Les ailes du désir


Un simple début de conversation tout à l’heure et ça y est, je replonge dans de nombreux souvenirs d’il y a … fort fort longtemps. Dans ma lointaine adolescence, j’étais tombé par hasard sur ce film qui m’a marqué à jamais, sûrement par ces anges témoins éternels et silencieux d’une éternité qui sent, ressent et vit ce qu’eux ne pourront jamais connaître. L’histoire est étrange et envoutante, poétique tout en étant très philosophique, malgré son aspect particulièrement intello et contemplatif, ce film m’avait interpelé, cloué devant mon poste à 15 ou 16 ans.
Et afin que vous saisissiez l’ambiance et la narration du film, voici quelques images pour vous le présenter:

Cette scène de la bibliothèque est particulièrement époustouflante car elle présente bien la vie des anges, toujours derrière l’épaule des hommes, à observer, parfois conseiller, au milieu d’un faisceau de centaines de voix, j’apprécie énormément l’ambiance sonore de ce passage et la façon dont la caméra virevolte dans l’espace, légère et immatérielle.

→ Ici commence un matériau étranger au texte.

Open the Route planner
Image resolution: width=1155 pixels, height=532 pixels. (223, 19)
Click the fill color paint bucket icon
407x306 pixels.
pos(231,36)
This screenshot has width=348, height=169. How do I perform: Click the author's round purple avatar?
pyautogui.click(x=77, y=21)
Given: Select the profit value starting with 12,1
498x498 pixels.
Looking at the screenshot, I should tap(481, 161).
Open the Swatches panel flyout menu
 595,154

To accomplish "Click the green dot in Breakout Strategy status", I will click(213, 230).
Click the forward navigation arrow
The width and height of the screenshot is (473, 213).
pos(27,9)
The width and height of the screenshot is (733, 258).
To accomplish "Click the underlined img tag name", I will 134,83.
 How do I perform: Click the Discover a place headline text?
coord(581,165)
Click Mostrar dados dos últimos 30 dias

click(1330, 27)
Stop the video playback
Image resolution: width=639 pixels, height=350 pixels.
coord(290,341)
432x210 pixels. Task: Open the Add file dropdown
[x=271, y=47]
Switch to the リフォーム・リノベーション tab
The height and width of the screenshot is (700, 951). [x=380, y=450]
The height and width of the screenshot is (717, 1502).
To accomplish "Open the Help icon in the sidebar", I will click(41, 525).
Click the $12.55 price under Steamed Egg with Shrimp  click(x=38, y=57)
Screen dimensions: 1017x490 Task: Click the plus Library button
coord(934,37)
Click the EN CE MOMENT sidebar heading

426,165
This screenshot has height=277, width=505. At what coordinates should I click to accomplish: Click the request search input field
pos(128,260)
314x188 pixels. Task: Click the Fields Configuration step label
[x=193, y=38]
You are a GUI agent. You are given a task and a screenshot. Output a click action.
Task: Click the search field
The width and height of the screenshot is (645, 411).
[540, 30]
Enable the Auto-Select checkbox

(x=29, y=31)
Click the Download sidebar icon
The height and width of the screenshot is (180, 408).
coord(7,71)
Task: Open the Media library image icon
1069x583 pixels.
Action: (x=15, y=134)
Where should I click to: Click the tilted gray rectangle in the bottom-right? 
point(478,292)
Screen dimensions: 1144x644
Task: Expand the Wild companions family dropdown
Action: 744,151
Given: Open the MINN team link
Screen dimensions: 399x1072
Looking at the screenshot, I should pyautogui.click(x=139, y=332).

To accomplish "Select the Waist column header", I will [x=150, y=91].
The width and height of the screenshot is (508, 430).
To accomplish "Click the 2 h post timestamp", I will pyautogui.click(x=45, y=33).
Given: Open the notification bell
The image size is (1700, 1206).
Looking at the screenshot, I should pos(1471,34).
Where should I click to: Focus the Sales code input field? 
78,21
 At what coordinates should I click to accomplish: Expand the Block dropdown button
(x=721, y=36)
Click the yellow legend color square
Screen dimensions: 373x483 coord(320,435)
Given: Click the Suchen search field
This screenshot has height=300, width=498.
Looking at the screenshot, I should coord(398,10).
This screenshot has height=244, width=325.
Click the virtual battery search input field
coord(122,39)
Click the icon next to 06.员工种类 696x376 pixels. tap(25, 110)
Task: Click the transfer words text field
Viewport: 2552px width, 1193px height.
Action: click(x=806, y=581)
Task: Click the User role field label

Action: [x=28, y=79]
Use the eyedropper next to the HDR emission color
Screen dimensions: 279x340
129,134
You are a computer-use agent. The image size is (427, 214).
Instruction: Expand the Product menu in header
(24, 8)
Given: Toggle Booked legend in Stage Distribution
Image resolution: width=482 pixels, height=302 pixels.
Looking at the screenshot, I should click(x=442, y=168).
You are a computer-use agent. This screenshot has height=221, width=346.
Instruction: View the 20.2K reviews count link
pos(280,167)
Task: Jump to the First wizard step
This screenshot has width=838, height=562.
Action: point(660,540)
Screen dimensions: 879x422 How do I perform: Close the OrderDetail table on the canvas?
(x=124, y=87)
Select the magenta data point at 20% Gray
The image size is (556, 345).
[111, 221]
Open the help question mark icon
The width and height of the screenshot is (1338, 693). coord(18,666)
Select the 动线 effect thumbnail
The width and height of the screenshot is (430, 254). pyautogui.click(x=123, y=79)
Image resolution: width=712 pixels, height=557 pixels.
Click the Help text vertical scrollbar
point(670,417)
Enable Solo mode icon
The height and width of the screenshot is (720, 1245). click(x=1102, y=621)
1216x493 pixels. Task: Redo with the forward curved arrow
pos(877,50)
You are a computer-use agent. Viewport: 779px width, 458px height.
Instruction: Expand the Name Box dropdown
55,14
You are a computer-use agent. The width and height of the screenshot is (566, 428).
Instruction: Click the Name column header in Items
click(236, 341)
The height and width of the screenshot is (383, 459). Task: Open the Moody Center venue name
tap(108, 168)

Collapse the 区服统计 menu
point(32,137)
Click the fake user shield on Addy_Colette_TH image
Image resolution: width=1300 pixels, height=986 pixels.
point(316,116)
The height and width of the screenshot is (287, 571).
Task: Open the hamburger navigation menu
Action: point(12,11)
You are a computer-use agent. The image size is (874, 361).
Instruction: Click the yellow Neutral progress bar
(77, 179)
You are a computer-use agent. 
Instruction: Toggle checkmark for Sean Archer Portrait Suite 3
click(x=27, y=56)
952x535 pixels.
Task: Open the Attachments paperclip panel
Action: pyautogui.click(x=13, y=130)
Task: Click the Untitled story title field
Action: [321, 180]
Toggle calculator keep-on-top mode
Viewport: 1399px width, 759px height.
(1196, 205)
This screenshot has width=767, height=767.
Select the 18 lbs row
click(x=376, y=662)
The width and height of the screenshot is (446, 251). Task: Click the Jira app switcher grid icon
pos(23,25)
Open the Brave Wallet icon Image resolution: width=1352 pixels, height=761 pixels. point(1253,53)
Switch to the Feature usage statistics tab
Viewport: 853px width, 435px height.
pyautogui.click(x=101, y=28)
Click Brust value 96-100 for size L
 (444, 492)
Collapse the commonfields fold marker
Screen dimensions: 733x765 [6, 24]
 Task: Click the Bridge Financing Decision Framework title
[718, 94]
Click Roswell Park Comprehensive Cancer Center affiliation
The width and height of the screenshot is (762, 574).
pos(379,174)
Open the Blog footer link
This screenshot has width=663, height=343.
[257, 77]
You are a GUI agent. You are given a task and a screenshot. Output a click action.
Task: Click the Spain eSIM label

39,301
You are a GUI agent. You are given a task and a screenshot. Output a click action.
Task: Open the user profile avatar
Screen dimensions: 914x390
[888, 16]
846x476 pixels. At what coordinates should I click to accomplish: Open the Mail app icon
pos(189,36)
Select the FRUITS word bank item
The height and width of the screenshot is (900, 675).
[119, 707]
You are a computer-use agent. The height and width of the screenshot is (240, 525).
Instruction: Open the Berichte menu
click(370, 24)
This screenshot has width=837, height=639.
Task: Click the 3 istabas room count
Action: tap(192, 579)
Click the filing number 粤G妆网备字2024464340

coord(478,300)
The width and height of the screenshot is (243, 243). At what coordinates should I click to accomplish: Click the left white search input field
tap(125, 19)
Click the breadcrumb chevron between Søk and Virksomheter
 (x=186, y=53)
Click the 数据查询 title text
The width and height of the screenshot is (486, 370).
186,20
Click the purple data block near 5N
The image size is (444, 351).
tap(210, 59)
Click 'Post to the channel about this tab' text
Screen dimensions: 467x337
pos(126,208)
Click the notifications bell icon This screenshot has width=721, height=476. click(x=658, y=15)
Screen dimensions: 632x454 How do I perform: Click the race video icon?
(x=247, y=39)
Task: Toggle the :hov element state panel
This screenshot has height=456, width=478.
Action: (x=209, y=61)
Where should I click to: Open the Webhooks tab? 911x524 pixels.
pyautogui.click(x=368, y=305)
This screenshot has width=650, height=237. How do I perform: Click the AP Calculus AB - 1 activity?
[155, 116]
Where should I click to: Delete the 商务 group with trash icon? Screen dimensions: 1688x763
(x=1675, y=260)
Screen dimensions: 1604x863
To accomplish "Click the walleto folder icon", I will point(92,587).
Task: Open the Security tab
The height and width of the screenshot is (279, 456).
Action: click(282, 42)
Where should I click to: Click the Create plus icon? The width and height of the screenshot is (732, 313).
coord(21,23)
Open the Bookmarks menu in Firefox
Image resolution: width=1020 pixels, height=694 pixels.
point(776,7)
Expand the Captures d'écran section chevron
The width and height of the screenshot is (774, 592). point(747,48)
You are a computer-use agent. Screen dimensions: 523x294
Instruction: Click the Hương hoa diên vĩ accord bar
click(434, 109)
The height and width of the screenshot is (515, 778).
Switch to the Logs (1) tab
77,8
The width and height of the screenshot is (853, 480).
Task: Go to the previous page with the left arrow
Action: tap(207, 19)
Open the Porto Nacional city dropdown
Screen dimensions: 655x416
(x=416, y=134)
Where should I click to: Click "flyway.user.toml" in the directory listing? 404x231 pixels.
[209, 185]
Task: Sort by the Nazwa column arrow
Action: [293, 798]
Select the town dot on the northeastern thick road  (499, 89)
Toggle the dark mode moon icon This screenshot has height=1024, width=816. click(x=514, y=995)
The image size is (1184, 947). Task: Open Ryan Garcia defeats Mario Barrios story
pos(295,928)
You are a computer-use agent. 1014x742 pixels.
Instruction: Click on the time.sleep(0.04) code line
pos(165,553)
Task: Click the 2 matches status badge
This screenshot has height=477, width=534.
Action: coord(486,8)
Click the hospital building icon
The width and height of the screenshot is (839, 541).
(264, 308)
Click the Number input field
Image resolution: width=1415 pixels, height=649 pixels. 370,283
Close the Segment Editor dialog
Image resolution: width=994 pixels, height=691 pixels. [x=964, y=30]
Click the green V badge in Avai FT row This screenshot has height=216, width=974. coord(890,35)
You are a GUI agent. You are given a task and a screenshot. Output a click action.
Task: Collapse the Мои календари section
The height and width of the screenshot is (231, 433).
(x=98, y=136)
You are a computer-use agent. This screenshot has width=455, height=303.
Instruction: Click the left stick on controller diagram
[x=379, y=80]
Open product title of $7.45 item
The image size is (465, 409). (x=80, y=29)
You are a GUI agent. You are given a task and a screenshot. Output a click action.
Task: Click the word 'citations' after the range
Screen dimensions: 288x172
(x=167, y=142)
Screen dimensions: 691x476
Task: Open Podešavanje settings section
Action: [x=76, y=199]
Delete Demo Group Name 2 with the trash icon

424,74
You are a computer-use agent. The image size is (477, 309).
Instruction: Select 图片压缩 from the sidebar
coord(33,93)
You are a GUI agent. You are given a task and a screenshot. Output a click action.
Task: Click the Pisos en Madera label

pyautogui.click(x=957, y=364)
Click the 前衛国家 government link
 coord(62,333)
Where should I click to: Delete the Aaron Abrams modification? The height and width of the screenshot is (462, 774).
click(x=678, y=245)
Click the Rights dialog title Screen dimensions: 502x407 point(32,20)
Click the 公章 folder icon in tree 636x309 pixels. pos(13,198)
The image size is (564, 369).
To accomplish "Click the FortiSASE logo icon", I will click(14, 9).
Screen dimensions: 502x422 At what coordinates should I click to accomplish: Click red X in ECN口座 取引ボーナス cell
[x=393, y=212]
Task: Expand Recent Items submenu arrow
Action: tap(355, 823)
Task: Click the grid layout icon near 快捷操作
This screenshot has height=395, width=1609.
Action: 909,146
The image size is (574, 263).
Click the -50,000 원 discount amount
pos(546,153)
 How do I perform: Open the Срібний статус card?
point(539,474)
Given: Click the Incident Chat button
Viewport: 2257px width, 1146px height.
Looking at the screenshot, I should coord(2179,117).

J’ai aussi un amour particulier pour la bande-son de ce passage car il représente particulièrement bien ce que je ressens dans une foule, ce flot continu de sons et de paroles, rassurez vous, on arrive parfois à faire le tri dans tout ça et avoir une pensée logique … ou au moins on s’habitue ;)

Une autre scène que j’aime beaucoup, entre autre parce qu’elle se passe dans le métro, et surtout parce qu’elle montre la seule influence des anges dans le monde des hommes. Elle pourrait paraître dérisoire ou insignifiante mais elle est si précieuse et bien mise en valeur dans ce passage:

Le film parle aussi de l’amour que ressens un ange pour une humaine, une trapéziste et la façon dont cet amour l’amènera à abandonner sa nature angélique pour devenir un homme; le film passe alors en couleur mais reste tout aussi poétique et décalé.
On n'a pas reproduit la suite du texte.